My most encouraging conversation was with Jane Montanaro, executive director of Preservation Connecticut, a private, nonprofit organization that, as part of its mission, provides assistance to local communities to help protect historic character and assets.
Montanaro, when I caught up with her on Friday, told me she had read the column on 17 Gravel St. and was planning to meet with officials from the State Historic Preservation Office on Monday to discuss the vote of demolition authorization from the Groton Commission, which is subject to a 90-day period during which appeal may be made to the Superior Court.

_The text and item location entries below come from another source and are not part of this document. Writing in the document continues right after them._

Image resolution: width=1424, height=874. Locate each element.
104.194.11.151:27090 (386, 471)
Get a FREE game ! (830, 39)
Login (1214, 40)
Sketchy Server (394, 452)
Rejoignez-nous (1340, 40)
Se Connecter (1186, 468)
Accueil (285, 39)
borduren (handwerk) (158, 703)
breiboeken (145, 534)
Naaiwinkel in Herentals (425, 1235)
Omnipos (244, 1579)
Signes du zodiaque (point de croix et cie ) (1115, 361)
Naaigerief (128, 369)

Preservation Connecticut in 2018 helped New London Landmarks save two buildings on Bank Street in the city, a process that involved the intervention of the State Historic Preservation Council, which concluded that the buildings on Bank Street were protected natural resources and requested the Attorney General to go to court. to stop the demolition.
Then Attorney General George Jepsen effectively obtained a court order restraining the destruction of the buildings.
Montanaro said Monday’s discussion of Downing Cottage will consider whether a process similar to that used successfully in New London could be rolled out for 17 Gravel St.
The organization also offers training for local historic district commissions and that might be appropriate in this case, she said.
There was no evidence presented before the Groton commission that there was anything structural at 17 Gravel St. that would require its demolition.
Instead, the owner and his architect, Bill Bertsche of Old Mystic, said they want to demolish the building because it is in a flood zone and would either need to be raised higher than its existing foundation or renovations, in accordance with the flood regulations, be limited to spending half the value of the building each year for five years.
It’s the dangerous precedent that the demolition permit would set for the rest of the historic district which is in a flood-prone area that has many readers I’ve heard of worried.
One criterion that Preservation Connecticut would consider before intervening would be community sentiment.
To better understand this sentiment, The Day will be conducting a survey, attached to this column on theday.com, asking readers if they support efforts to save Downing Cottage and prevent it from being demolished.
So here’s a chance for anyone interested in preserving an iconic riverside building in Mystic, which appears in many photos of the historic village, to have their say. Talk to like-minded friends.
Save Downing Cottage. The call timer is running.
This is the opinion of David Collins.